Take the seemingly plausible idea that higher self-esteem helps students do better in school. Researchers at the University of Iowa tested more than 23,000 10th graders in 1986, then again two years later. “They found that self-esteem in 10th grade is only weakly predictive of academic achievement in 12th grade.” Other studies have produced similar results, and “some findings even suggest that artificially boosting self-esteem may lower subsequent performance.”

Does low self-regard predispose teenagers to engage in more or earlier sexual activity? “If anything, those with high self-esteem are less inhibited, more willing to disregard risks and more prone to engage in sex.”

Does low self-esteem encourage drinking or drug use?
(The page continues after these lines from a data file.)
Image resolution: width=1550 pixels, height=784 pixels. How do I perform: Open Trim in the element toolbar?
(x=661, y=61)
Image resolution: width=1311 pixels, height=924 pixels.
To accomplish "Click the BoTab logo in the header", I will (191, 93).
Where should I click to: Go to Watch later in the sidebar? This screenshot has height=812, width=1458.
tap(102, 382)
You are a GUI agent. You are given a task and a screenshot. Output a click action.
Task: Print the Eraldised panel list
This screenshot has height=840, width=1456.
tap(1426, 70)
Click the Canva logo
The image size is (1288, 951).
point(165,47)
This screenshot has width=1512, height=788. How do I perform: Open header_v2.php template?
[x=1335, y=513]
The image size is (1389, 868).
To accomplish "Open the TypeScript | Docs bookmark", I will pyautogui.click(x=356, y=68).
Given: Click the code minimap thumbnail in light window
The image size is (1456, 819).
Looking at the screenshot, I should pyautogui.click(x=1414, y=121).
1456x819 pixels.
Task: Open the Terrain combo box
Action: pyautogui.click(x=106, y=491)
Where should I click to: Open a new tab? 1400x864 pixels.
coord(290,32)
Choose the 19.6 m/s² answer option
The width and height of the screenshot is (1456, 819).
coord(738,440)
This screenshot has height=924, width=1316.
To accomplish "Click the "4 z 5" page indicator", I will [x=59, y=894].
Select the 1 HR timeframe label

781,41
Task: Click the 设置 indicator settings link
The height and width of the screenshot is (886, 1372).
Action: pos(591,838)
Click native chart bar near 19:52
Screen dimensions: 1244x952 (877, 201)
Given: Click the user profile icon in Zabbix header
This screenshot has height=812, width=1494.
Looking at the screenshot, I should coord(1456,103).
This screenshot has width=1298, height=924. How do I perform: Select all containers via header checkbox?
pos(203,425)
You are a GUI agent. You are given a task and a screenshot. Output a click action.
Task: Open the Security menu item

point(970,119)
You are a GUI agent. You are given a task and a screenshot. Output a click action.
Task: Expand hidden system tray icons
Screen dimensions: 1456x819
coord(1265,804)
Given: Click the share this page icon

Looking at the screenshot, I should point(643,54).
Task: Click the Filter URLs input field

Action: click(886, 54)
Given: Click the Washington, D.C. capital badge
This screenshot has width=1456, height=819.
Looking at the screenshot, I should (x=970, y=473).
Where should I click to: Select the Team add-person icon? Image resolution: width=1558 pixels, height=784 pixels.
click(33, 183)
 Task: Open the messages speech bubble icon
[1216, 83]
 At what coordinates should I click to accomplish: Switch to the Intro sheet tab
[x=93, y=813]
Studies “do not consistently show” that there’s even any connection. A large-scale 2000 study by New Zealand researchers found no correlation between children’s self-esteem measured between ages nine and 13 and their drinking or drug use at age 15.

Psychologists long believed that low self-esteem was an important cause of violence. But a number of studies point to a different conclusion: “Perpetrators of aggression generally hold favorable and perhaps even inflated views of themselves.”

It’s important to note that Baumeister and his colleagues eliminated from consideration thousands of studies that relied on the subjects’ own assessments of their self-esteem, a notoriously unreliable gauge.

Lest champions of self-esteem lose all of it themselves, the authors report that some studies show “that people with high self-esteem are significantly happier than others.” But it’s not clear whether high self-esteem causes happiness. Both may be the product of success at work, in school, or in one’s personal life. The champions can take heart from one last finding: High self-esteem does seem to promote persistence in the face of failure.